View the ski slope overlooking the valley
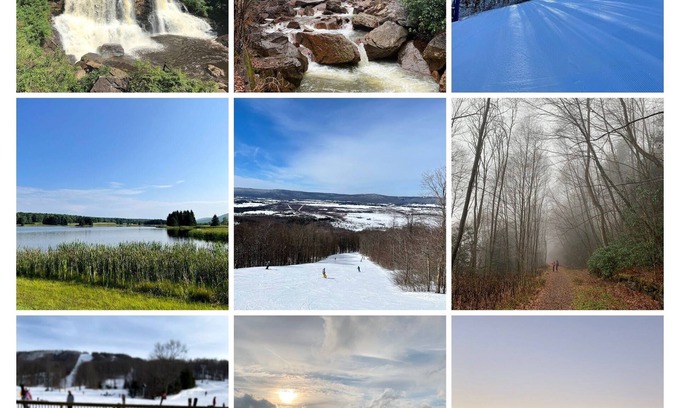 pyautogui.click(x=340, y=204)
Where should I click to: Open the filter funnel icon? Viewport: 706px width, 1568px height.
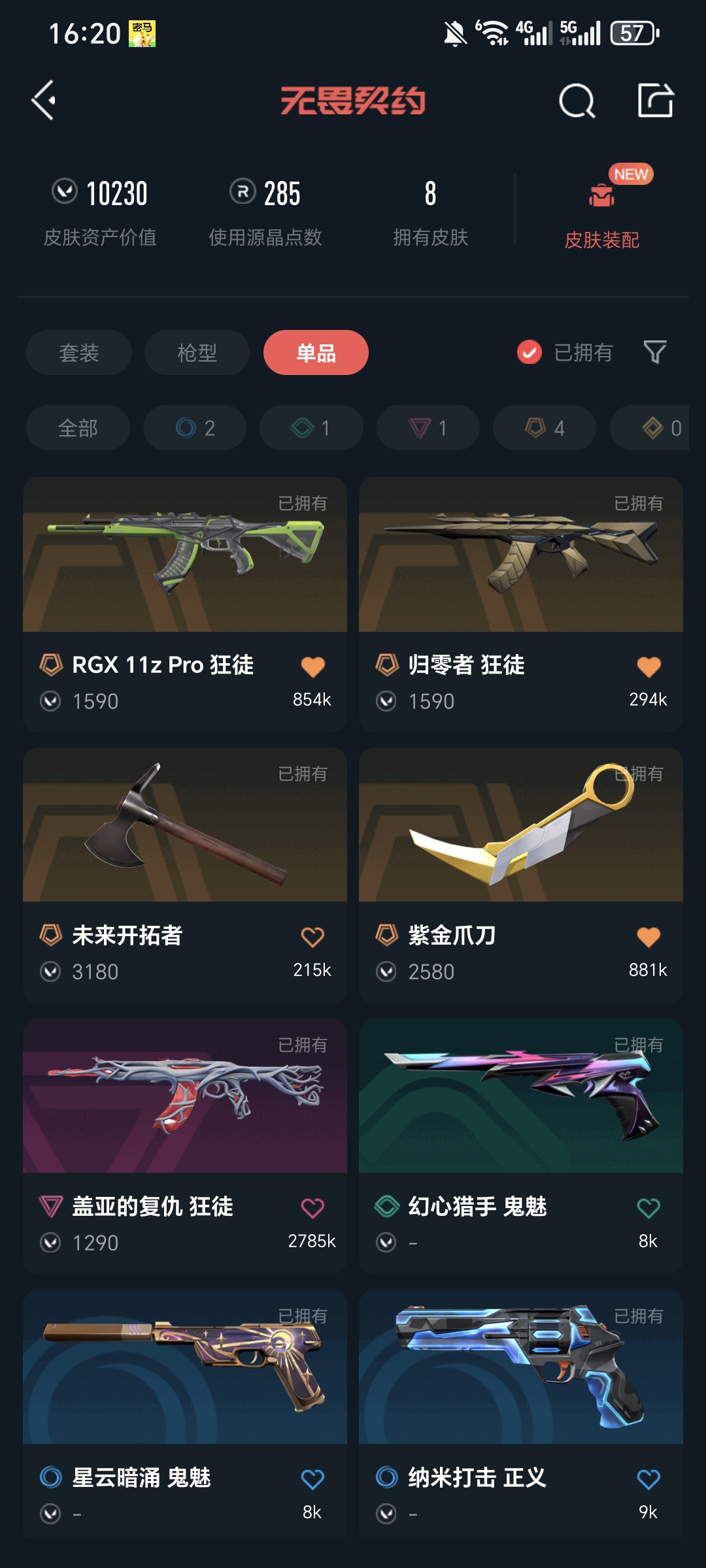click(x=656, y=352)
==
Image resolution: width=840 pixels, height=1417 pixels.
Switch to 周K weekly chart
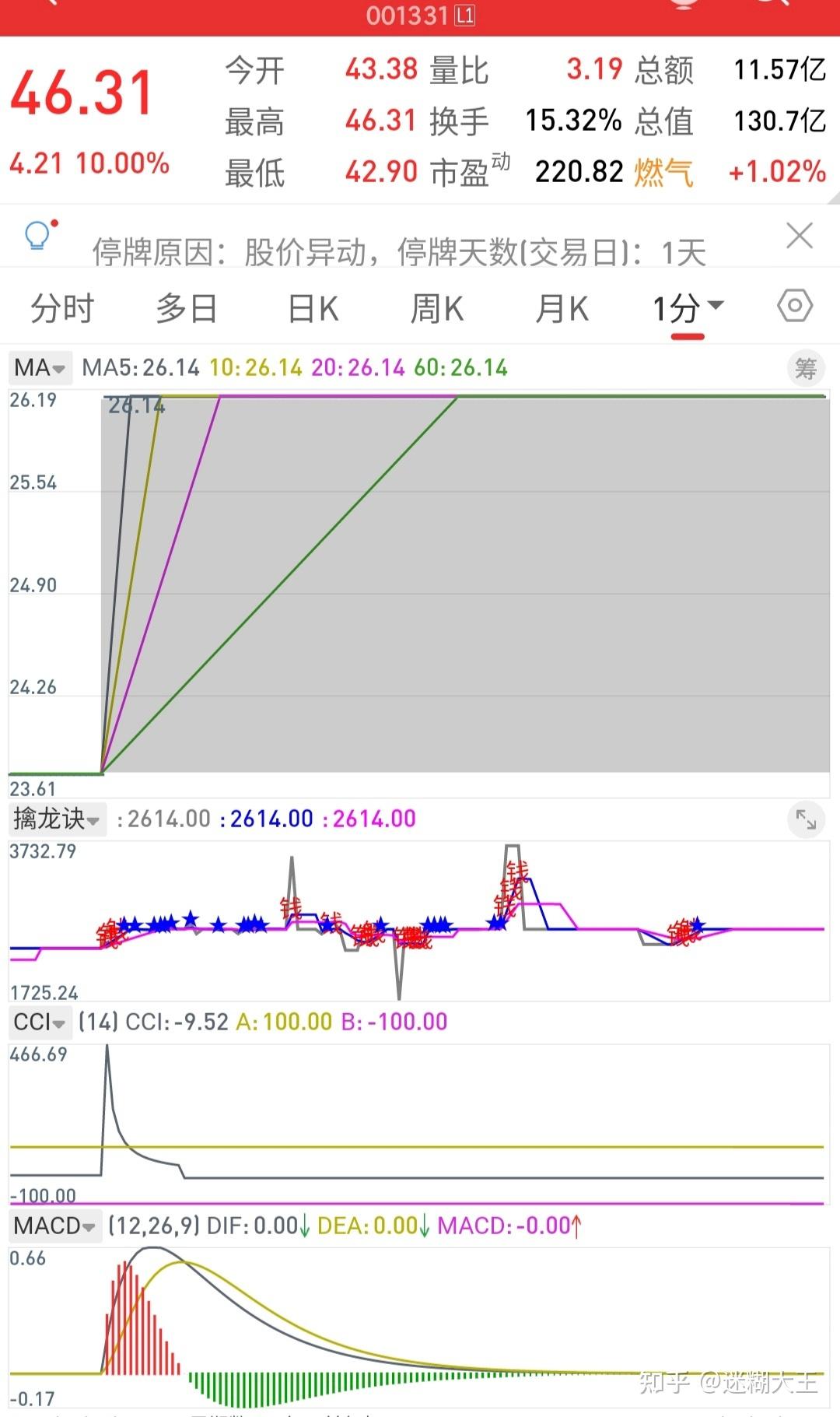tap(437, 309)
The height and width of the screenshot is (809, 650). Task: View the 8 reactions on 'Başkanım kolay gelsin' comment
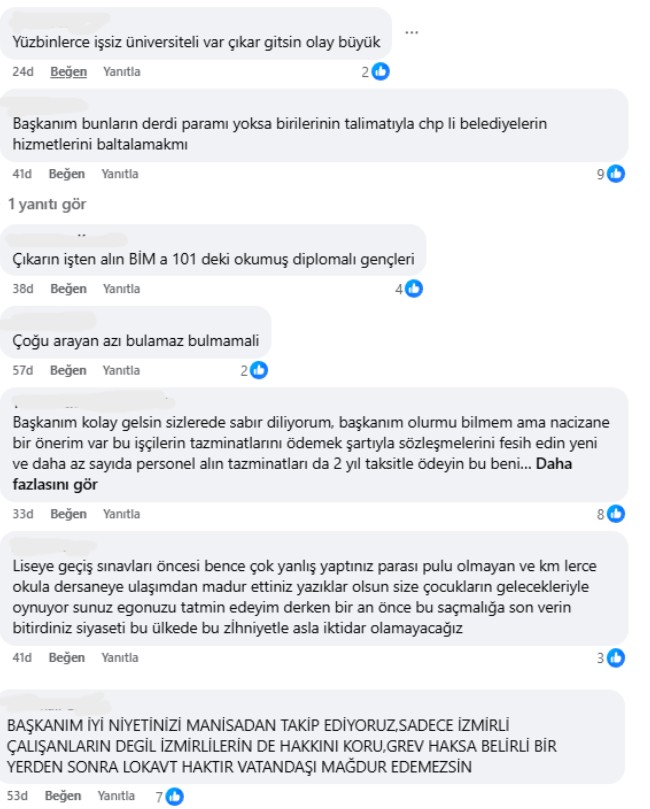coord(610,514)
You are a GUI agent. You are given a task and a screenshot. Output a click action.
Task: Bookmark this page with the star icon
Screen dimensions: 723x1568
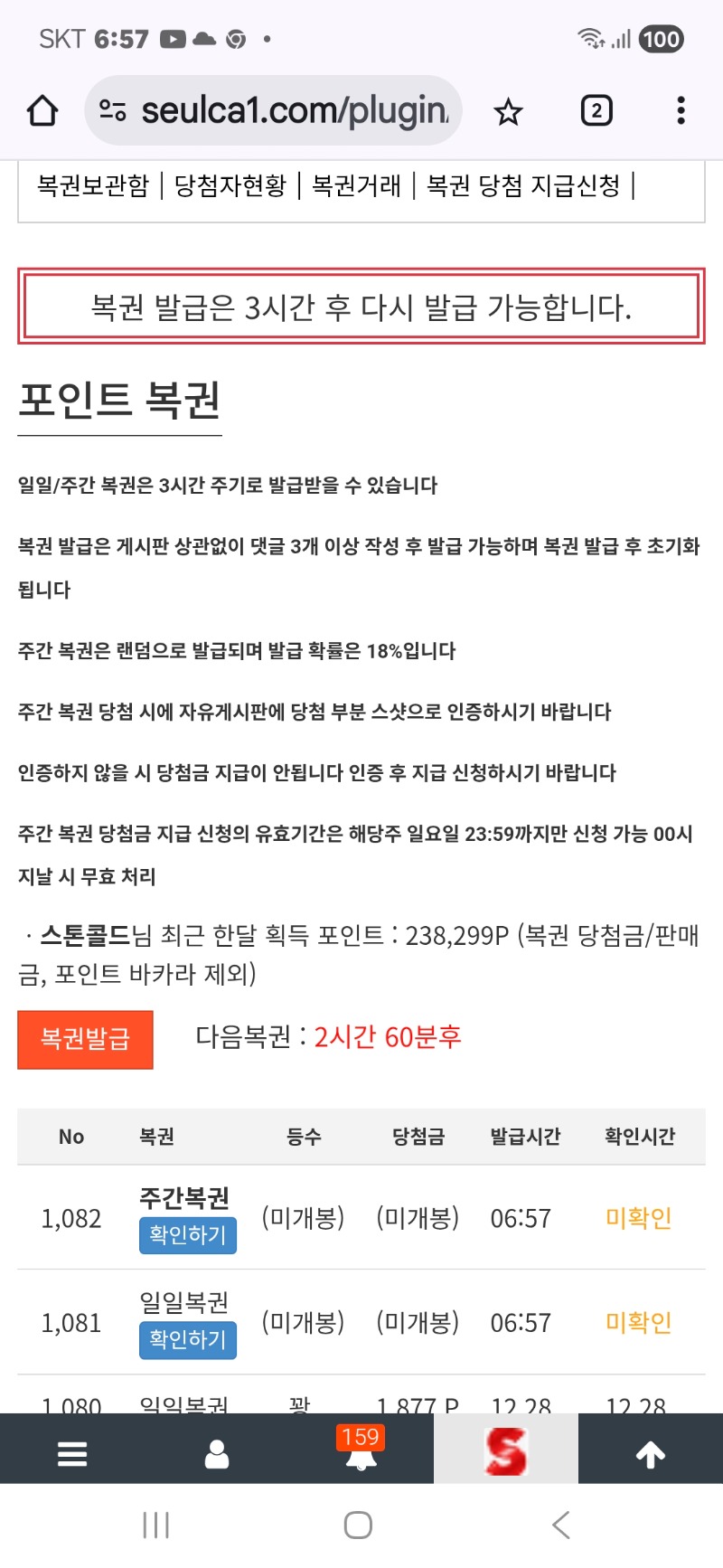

▶ TASK TO CARRY OUT: Repeat the lines from the one with "View the ski slope overlooking the valley" up to and including the one with "click(x=656, y=352)", leaving the pictures out of your answer.

▶ TASK ANSWER:
View the ski slope overlooking the valley
 pyautogui.click(x=340, y=204)
Where should I click to: Open the filter funnel icon? Viewport: 706px width, 1568px height.
click(x=656, y=352)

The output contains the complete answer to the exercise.